Monday, June 24, 2013

PMDD and Chronic Pain? Hell On Earth.

I should be posting this in the forum.. somewhere under "I'm PMDDing right now."  But I'll post it here instead and maybe someone will understand it and know that they are not alone.

I have PMDD and chronic pain with fatigue and sleepiness.  The last doctor said it was fibromyalgia but I have symptoms from several other autoimmune disorders too, so he was going to do some
further testing to make sure.  Then we lost our insurance so I never did get to find out.  The insurance should be kicking in again soon.  I have arthritis and bone spurs in my cervical/thoracic spine.  If I overdo things, I get MAV (migraine associated vertigo) and tingling/numbness in my arms and face from this spine problem.  I also have problems with insomnia but nothing helps.

Tonight the PMDD has kicked in again.  I'm in Week 3 now, which lately has been my "good" week.  Yay for another unpredictable cycle.  (For those who don't know, Week 1 is the week of menstruation and Week 3 is usually the week of ovulation.)  I just rubbed in some estriol cream and popped an Ativan so I don't go ripping anyone's head off or crying into the night.  I've already been thinking about the past in the last half hour, which is one of the ways I start spiraling down into a depressed mood.

I won't go into too much detail about this past week, but let's just say that I'm in more pain lately not only from what appears to be a "flare up" from my chronic pain problem, but also because I'm at my parents' house so I'm doing a lot of things I usually get help with by myself.   I want to yell at the kids for not helping but I'm afraid I'll go too far and either regret things later or overdo it and dig deeper into that depressed pit, so I asked my husband to talk to them instead. (I apologize for the run-on sentences.. I'm very tired tonight.)

My husband is not here with me because he's taking care of the house.  It's making me realize how little I am capable of doing anymore.  In the last 2 to 3 years, I've gone from having a full-time job and doing everything and anything I want to being unemployed and barely able to take care of myself.  I am too tired to bathe tonight and won't have time to in the morning.  I'm moving super slow these days.  It's depressing in itself but I have to keep this somewhat bitter and dark sense of humor or I'd probably be dead already.
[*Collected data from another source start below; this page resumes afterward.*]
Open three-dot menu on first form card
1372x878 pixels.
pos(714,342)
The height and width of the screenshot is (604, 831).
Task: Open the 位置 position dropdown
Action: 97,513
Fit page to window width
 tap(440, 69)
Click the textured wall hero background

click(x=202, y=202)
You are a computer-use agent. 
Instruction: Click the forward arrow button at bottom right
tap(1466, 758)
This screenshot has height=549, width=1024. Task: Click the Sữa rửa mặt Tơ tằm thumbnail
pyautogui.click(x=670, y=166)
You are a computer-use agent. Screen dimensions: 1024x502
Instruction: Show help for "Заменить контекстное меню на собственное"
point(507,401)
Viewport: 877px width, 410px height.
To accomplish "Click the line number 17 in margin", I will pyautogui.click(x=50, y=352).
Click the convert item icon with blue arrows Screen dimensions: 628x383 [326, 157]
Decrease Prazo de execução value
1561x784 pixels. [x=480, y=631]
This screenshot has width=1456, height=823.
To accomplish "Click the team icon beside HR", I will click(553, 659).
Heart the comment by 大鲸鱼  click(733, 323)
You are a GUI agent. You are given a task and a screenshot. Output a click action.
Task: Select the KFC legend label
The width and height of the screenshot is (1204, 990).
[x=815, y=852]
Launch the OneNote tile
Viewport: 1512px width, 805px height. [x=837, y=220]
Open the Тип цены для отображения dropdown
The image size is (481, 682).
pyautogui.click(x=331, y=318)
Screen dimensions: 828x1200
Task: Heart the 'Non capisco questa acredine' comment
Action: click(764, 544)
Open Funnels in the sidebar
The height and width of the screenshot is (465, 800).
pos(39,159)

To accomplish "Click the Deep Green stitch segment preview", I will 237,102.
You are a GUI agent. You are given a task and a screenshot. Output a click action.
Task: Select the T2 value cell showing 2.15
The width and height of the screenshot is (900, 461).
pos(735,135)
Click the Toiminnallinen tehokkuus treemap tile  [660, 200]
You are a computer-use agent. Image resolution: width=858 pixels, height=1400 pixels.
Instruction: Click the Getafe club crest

I think anyone with PMDD who has lasted longer than a year is a very strong individual.  I now think anyone who has chronic pain who has lasted longer than a year or two, depending on the level of pain, is a very strong individual.  I know in my logical mind that I am probably a seriously strong person, but I don't ever feel that way in my heart.  In my heart I'm tired.  I'm emotionally and physically exhausted, and I would like all of this to end or just ease up a tiny little bit so I can retain what's left of my sanity.  I do lose that sanity every month and I feel weak as a person because of it.

I forgot where I was going with this post... that's another thing that comes with this thing I have; the cognitive problems.  Or "brain fog".  I used to think of myself as seriously intelligent but my brain doesn't work like it used to.  I've had to redefine myself in the last couple of years.  I am no longer the smart person I used to be.  Or the skinny person.  Or the flexible person.  Or the neat-freak who cleaned to ease her anxiety.  Or the creative person.  Or the crafty/artsy person.  Even my handwriting is awful compared to 3 years ago.  So who am I?  How do I find myself when I can't physically do much anymore?  Why do I keep having to redefine myself and shape myself around these diseases?